C’est une biographie théâtrale de Galilée.

7 -

Quelle est la célèbre phrase de cette œuvre?

« Celui qui ne connaît pas la vérité, celui-là n'est qu'un imbécile. Mais celui qui la connaît et la qualifie de mensonge, celui-là est un criminel ».

8 -

Combien cette pièce comporte t’-elle de personnages?

Environ 40

9 -

De quoi s’agit-il? Que raconte Brecht?

Brecht raconte le combat entre la science et le pouvoir théocratique.

10 -

Quelle thèse Brecht défend t’-il?

Il défend la théorie héliocentrique de Copernic contre le géocentrisme de l’église.

Galilée, savant ingénieux, est convaincu de la véracité du système de Copernic ; grâce à une lunette qu'il fabrique

11 -

Donnez une définition de l’héliocentrisme et du géocentrisme

Héliocentrisme : Système astronomique d'après lequel on considère le Soleil comme le centre de l'Univers (astronomie ancienne) ou comme l'astre autour duquel s'effectue la rotation des planètes. (S'oppose à géocentrisme )

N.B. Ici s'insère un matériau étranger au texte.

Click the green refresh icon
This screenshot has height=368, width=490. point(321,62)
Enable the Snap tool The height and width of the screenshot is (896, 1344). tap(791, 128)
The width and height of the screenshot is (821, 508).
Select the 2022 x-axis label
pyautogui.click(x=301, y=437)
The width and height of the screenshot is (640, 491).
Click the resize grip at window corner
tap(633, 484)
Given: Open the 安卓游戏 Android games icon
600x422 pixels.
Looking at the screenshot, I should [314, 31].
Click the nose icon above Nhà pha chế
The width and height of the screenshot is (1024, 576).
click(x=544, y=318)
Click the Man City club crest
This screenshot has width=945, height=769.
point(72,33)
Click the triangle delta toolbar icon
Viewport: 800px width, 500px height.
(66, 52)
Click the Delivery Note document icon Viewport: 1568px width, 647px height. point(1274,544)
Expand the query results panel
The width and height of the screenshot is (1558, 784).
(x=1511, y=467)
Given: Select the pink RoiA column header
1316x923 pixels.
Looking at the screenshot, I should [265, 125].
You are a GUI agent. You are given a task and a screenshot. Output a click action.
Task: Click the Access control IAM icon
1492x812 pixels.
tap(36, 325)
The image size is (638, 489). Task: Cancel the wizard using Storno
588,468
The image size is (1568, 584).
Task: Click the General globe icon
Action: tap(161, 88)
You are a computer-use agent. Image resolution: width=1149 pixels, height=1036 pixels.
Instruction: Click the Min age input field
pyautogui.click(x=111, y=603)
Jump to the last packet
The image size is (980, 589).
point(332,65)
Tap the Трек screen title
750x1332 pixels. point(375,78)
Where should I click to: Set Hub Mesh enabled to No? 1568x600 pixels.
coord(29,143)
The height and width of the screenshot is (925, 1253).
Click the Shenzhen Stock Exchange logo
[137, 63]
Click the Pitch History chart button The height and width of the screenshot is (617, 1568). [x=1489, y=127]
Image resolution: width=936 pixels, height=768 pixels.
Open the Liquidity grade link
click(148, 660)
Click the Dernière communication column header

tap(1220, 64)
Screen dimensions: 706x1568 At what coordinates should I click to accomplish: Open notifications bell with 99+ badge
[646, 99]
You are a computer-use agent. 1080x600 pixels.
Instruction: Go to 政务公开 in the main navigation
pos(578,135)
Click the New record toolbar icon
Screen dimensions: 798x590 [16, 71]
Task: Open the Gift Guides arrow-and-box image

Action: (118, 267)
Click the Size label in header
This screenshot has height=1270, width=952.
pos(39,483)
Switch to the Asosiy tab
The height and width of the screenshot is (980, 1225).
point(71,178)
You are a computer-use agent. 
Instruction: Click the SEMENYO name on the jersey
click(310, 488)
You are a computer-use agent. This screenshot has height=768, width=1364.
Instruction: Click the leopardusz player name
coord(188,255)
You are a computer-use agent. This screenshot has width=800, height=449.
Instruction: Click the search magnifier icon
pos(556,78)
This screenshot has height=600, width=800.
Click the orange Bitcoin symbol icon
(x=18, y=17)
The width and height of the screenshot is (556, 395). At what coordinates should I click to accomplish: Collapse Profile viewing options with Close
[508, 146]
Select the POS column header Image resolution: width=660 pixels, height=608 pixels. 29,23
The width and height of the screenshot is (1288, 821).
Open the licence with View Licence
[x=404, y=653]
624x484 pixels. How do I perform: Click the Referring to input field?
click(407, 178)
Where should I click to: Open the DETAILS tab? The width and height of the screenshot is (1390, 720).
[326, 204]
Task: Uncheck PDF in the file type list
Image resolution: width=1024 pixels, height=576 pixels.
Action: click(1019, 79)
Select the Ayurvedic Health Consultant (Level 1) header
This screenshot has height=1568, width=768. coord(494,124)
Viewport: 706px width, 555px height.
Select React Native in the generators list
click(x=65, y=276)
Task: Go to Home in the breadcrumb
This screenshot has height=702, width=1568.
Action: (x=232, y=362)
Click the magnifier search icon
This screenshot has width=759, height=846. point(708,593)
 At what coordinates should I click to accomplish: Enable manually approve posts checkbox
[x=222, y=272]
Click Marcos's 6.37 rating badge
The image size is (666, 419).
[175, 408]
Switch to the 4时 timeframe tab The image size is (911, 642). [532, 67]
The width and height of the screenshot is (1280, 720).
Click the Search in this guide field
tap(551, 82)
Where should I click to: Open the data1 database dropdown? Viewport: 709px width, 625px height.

Géocentrisme : Système astronomique d'après lequel on considérait la Terre comme le centre de l'Univers autour duquel tournaient les autres astres. (Ce fut le système de Ptolémée[IIe s. après J.-C.], qui fit autorité jusqu'au XVIe s.)

12 -

Quelle est la thèse de Galilée?

Galilée affirmait que la terre tournait autour du soleil et non l’inverse, mais sous la menace de la torture et du bûcher, il se rétracte publiquement pour rester fidèle  à la doctrine officielle de l’église.

13 -

Le débat central est-il celui de la vérité contre l’obscurantisme?

Oui. 

14 -

Peut-on faire un parallèle entre Brecht et Galilée?

Oui, de même que Galilée s’était attiré les foudres  de l’église, Brecht du point de vue historique est placé dans une situation aussi inconfortable lors de l’Allemagne nazie qu’il fuit en 1933 alors qu’elle tentait d’imposer sa vérité en éliminant les dissidents.

15 -

Vérité contre obscurantisme : expliquez

L’Eglise catholique se sent menacée. Si la terre n’est plus le centre du monde, tout le système de représentation est remis en cause, l’homme pourrait aussi ne plus être le centre de la création. Le dogme est touché et fait place au doute et à l’esprit critique.  Galilée veut que chacun puisse accéder à la vérité et que l’esprit critique se substitue au doute.

16 -

En ce sens peut-on parler d’une apologie du rationalisme?

L’Œuvre de Brecht est en effet une apologie du rationalisme et de l’esprit scientifique.